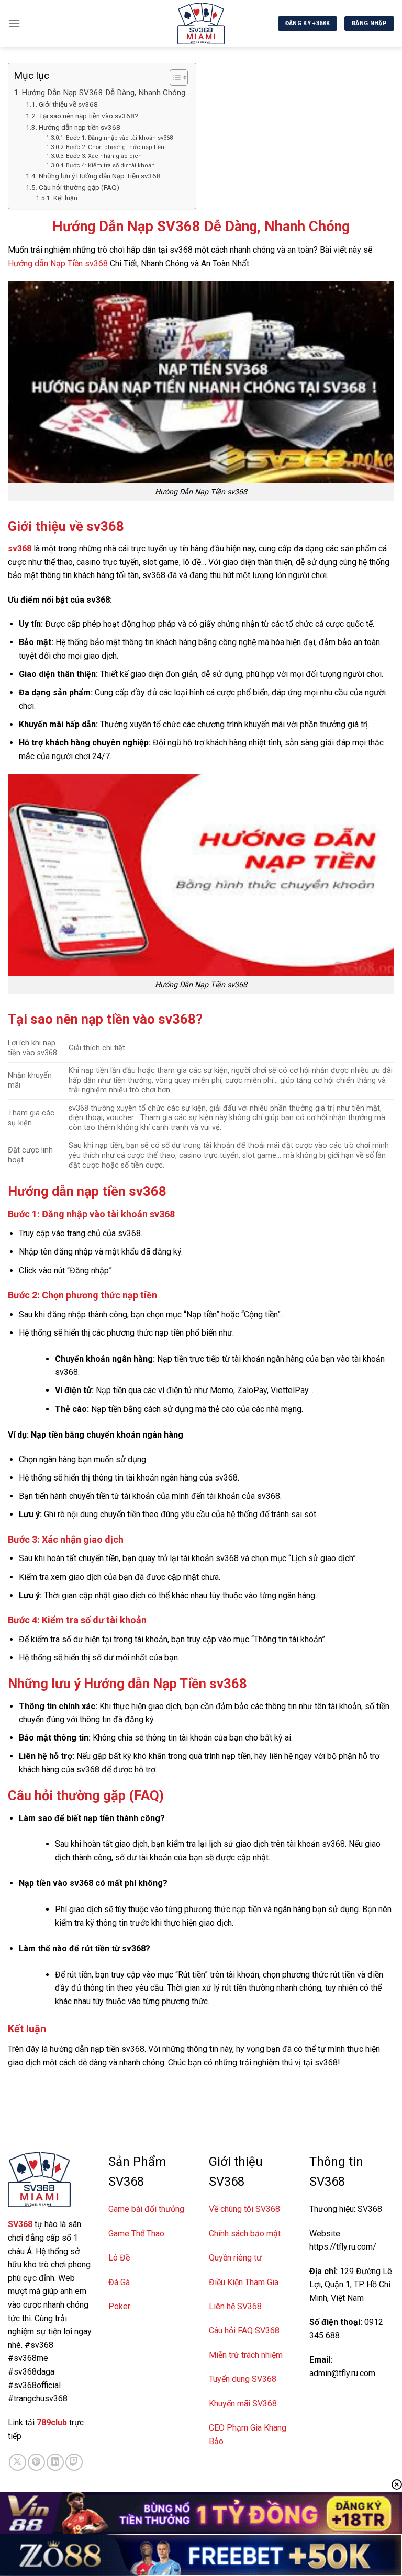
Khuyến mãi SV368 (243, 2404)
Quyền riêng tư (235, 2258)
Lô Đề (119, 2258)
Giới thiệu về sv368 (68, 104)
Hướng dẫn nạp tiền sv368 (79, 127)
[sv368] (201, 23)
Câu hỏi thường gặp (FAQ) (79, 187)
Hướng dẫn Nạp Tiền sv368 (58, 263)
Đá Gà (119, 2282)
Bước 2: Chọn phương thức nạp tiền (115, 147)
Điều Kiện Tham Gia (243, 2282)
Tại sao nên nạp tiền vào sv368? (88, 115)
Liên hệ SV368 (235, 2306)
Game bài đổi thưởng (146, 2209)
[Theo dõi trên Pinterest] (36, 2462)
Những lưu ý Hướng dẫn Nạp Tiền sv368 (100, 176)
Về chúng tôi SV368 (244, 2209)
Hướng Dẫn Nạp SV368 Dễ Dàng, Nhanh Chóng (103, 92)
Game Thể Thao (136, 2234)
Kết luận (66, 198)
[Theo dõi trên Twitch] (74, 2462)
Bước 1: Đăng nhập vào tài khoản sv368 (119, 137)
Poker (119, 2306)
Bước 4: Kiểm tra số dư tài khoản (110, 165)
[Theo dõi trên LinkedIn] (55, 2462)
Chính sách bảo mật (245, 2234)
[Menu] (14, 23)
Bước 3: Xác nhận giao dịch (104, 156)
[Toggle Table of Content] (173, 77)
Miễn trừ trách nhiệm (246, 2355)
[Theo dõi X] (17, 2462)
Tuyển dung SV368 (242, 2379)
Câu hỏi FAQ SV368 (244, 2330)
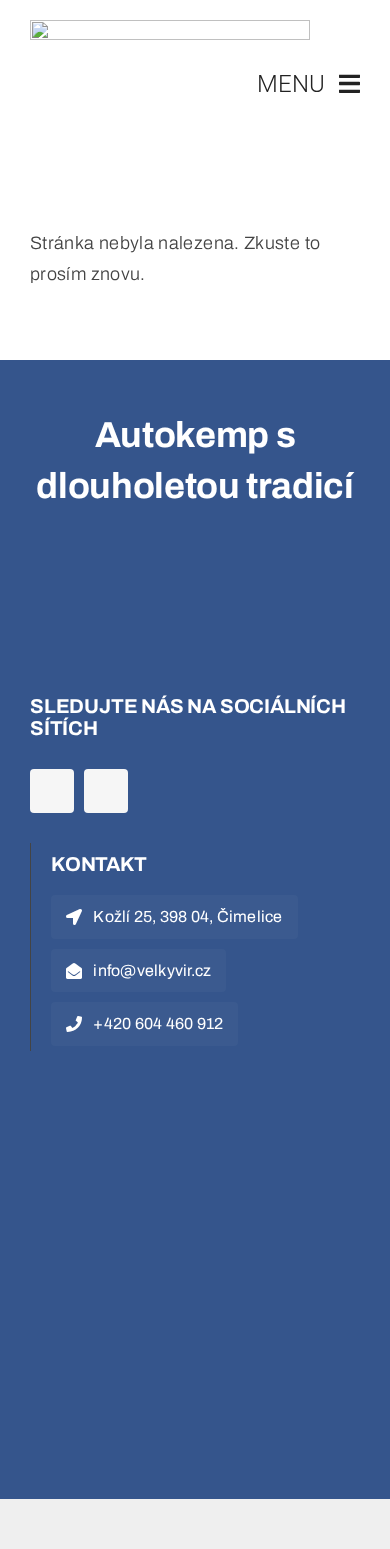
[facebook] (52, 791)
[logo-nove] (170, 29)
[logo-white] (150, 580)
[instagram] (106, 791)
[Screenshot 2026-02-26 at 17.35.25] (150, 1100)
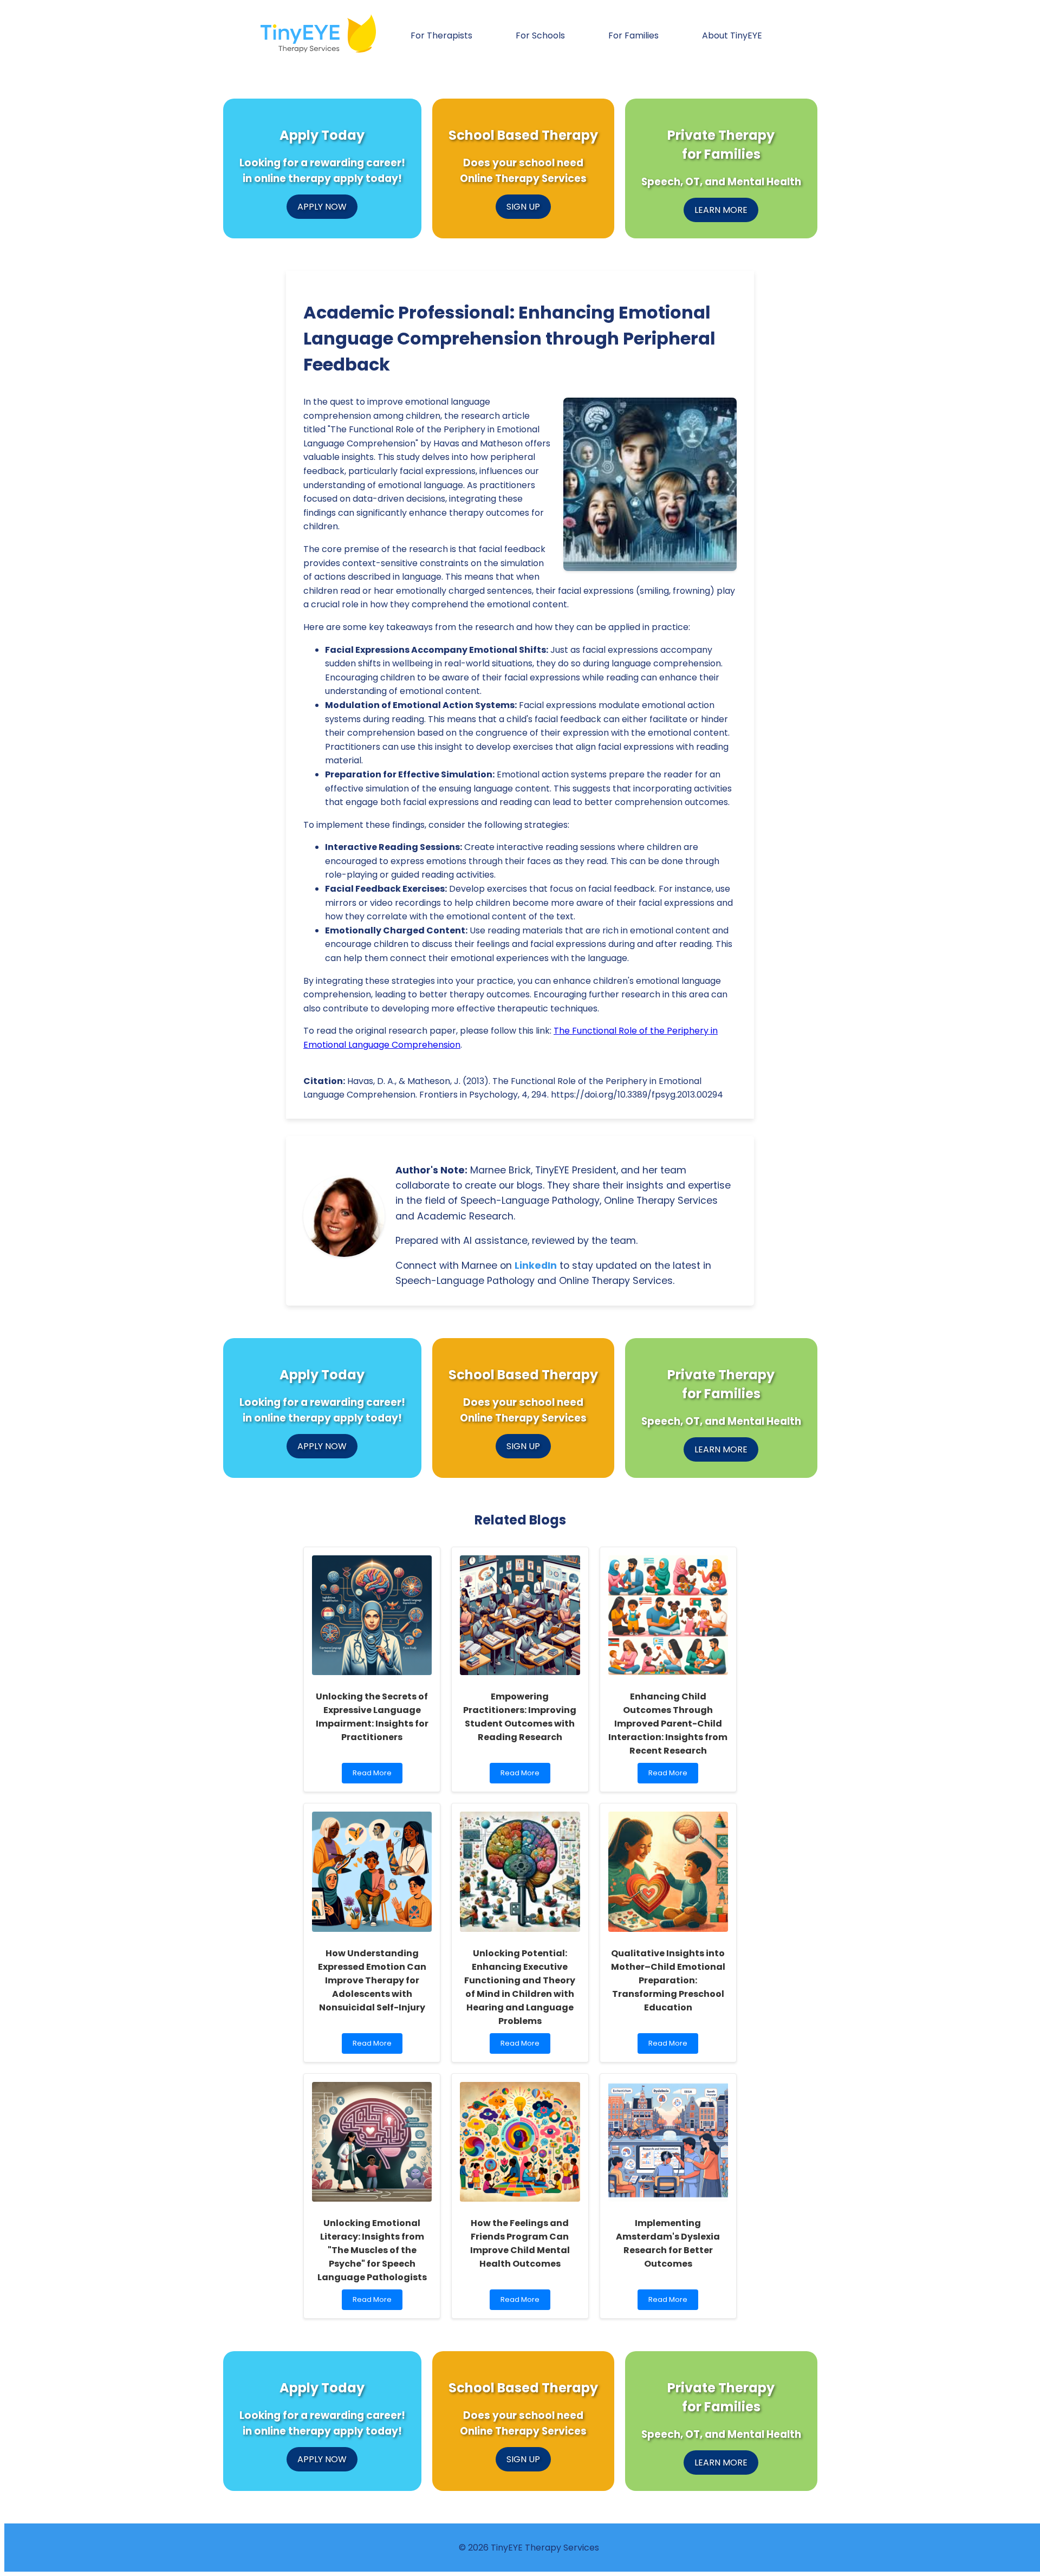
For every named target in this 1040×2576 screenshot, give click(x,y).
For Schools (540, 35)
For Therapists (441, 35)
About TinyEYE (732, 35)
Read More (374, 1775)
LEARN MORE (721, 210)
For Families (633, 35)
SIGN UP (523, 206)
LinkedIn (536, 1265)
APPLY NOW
------
Task instructions ▸
Your answer should hold only the lines from the line with "[logo-white] (150, 580)" through the closing line of the records, restated exactly and free of pictures.

Output ▸
[logo-white] (150, 580)
[instagram] (106, 791)
[Screenshot 2026-02-26 at 17.35.25] (150, 1100)
For every named target in this 1040×2576 screenshot, give click(x,y).
For Schools (540, 35)
For Therapists (441, 35)
About TinyEYE (732, 35)
Read More (374, 1775)
LEARN MORE (721, 210)
For Families (633, 35)
SIGN UP (523, 206)
LinkedIn (536, 1265)
APPLY NOW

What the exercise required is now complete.